The doParallel package is one of several ‘parallel backends’ for the foreach package. ‘Parallel backend’ is a catch-all term for establishing communication between multiple cores, perhaps on different physical “nodes” connected by network connections. You don’t need to know a great detail about the details of the parallel back end to get started with parallel computing.
Below is a minimal example of how to set up a parallel back end using doParallel.

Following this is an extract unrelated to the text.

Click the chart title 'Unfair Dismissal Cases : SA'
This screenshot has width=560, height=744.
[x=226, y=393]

## (install and) load library ##
#install.packages(doParallel)
library(doParallel)
# how many cores to use in the cluster? #
ncores=2
# set up a cluster called 'cl'
cl = makeCluster(ncores)
# register the cluster
registerDoParallel(cl)
## do some parallel computaitons with foreach
results = foreach(case=1:10) %dopar% {
## what do do with case ? #
result_case = case
result_case
}
## Always shut the cluster down when done
stopCluster(cl)
In the example above, we also see the basic structure for performing parallel computations in parallel. Compare the following two code snippets.
Snippet 1:
results = c()
for(case=1:10){
result_case = case
results[case]=result_case
}
Snippet 2:
results = foreach(case=1:10) %dopar% {
result_case = case
result_case
}
The foreach function evaluates an expression for each value of the counter (iterator) ‘case’. The only difference is that in snippet 1, the expression changes results[case]

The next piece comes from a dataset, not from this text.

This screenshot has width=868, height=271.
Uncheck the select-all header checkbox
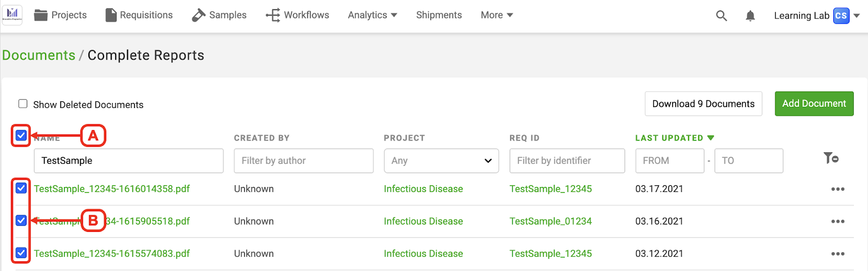[x=21, y=136]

in the global environment while in snippet 2 the expression is evaluated in a separate environment and returned as a value.
In the examples above, the %dopar% operator is used to execute the code in parallel. Using %do% instead would lead to sequential computation by the primary process.
Many statistical and machine learning applications rely on pseudo-random numbers for things like
sampling from distributions and stochastic optimization. When child processes are spawned to compute in parallel, care needs to be taken to ensure random number streams behave as expected. This is particularly true for bootstrap inference, Monte Carlo simulations, and other applications where it is important that iterations are independent. Care is also needed to ensure results can be reliably reproduced using set.seed()
.
Review the section “Random numbers” under the help page for more information here. There, we learn that, in the multicore approach typified by calls to mclapply, reproducible ranodm numbers in parallel computaitons can be achieved if instructing R to use “L’Ecuyer-CMRG” for random number generation by calling RNGkind("L'Ecuyer-CMRG")
.
Similarly, to create reproducible results when using random number generation within foreach expressions use the %dorng% operator from package doRNG.
For more details see the doRNG vignette.
The parallel, doParallel, and foreach packages greatly facilitate parallel computing in R. When used appropriately, performing computations in parallel can reduce the wait time needed to obtain results and make the overall research process more efficient. When deciding whether and how to parallelize it is important to keep in mind the amount and archictecture of available computing resources.